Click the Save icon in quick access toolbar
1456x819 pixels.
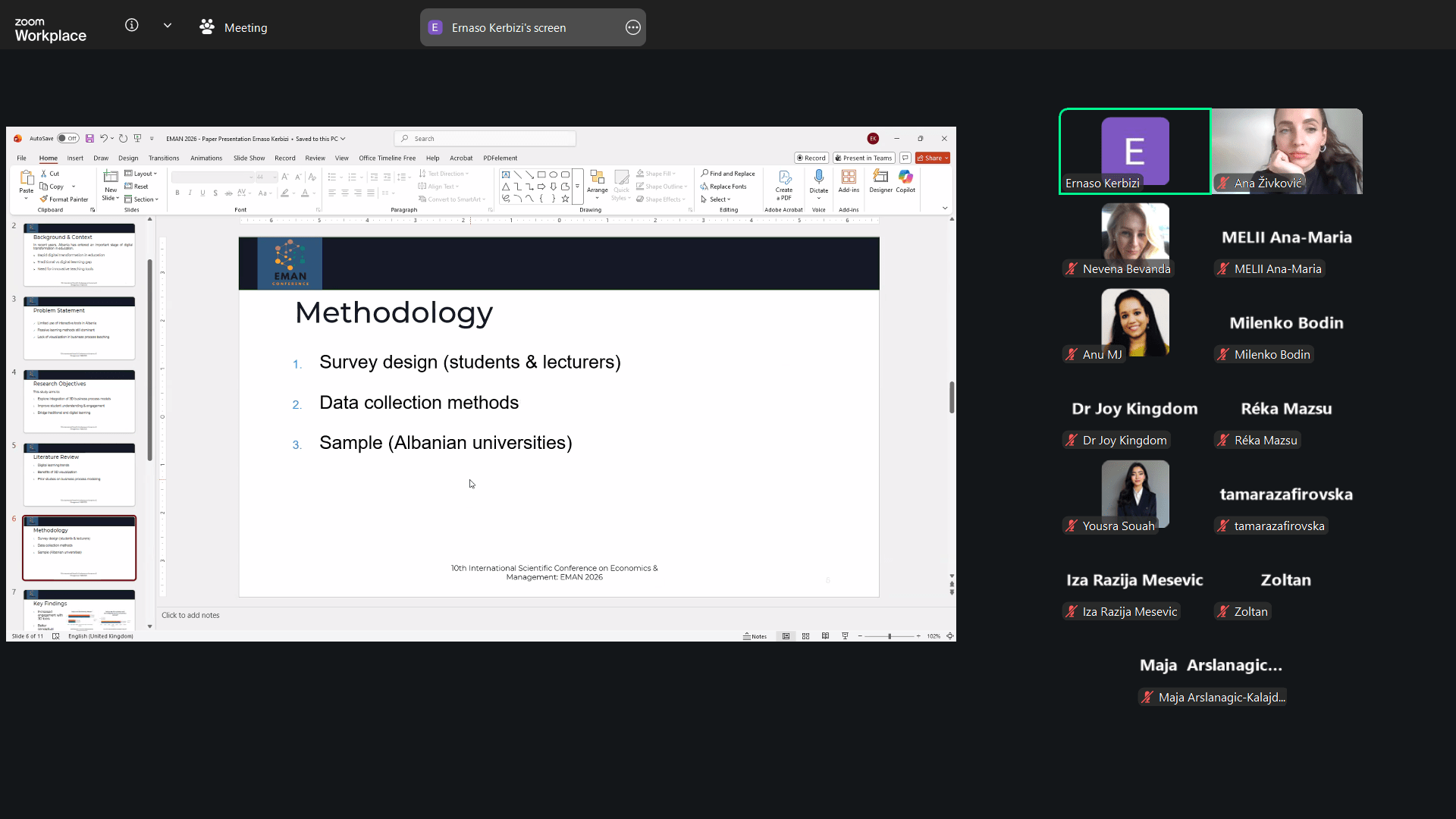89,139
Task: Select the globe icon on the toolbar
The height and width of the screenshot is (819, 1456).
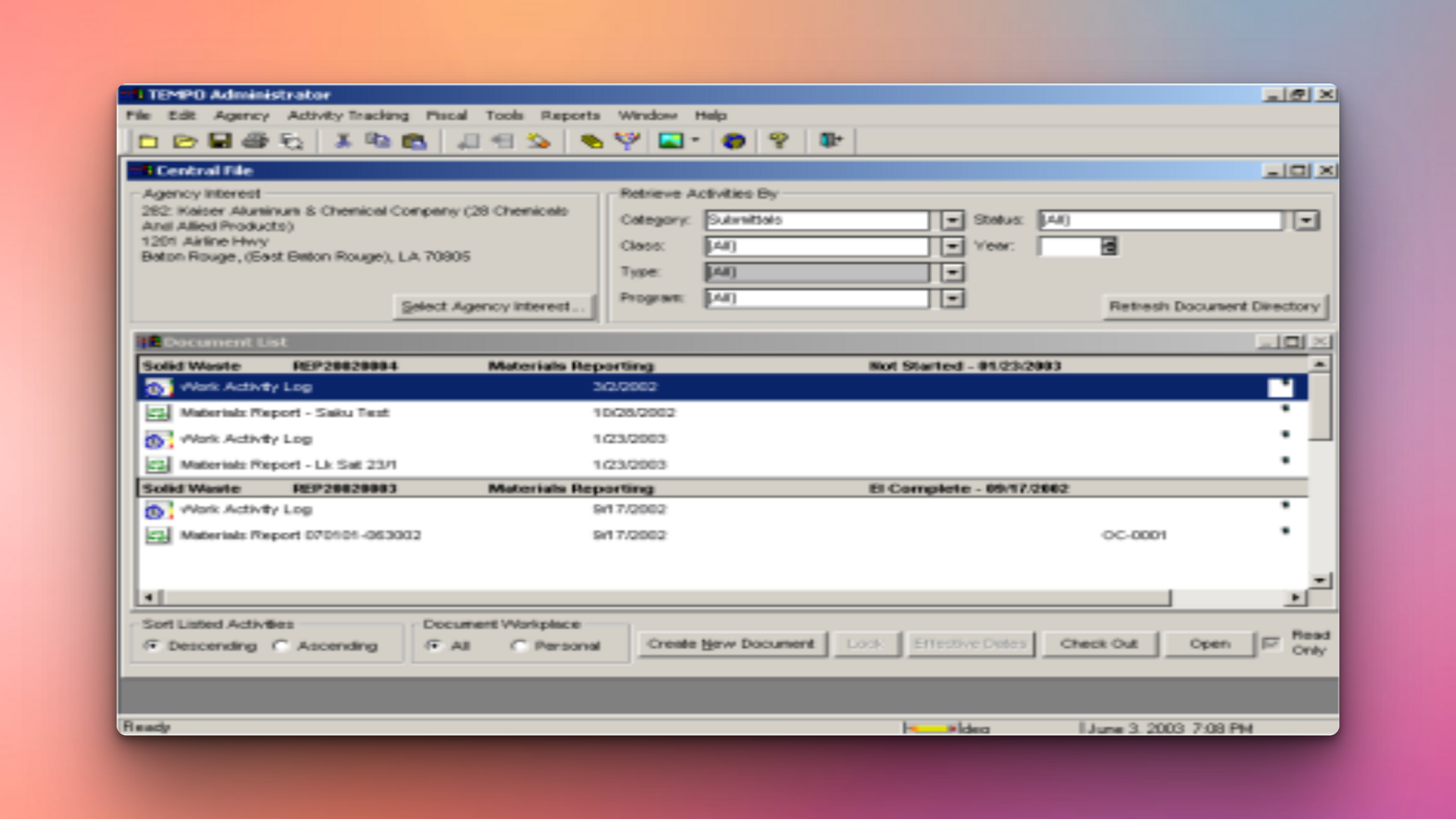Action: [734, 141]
_ _ _ _ _
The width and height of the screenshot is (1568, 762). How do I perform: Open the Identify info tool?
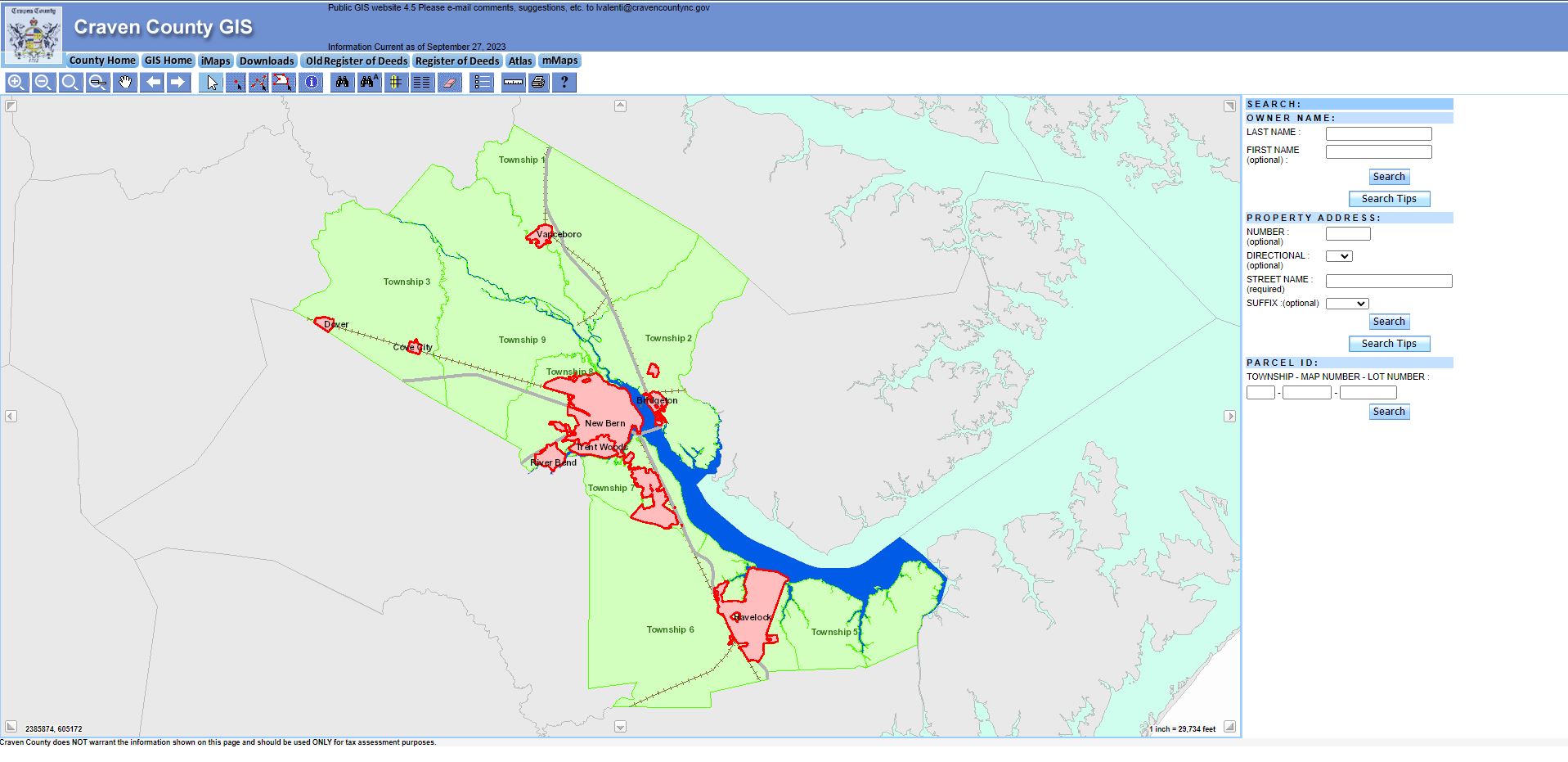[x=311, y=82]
_ _ _ _ _
Copy out every line of the data that includes the word "icon".

Click the Save icon in quick access toolbar
Task: Select the globe icon on the toolbar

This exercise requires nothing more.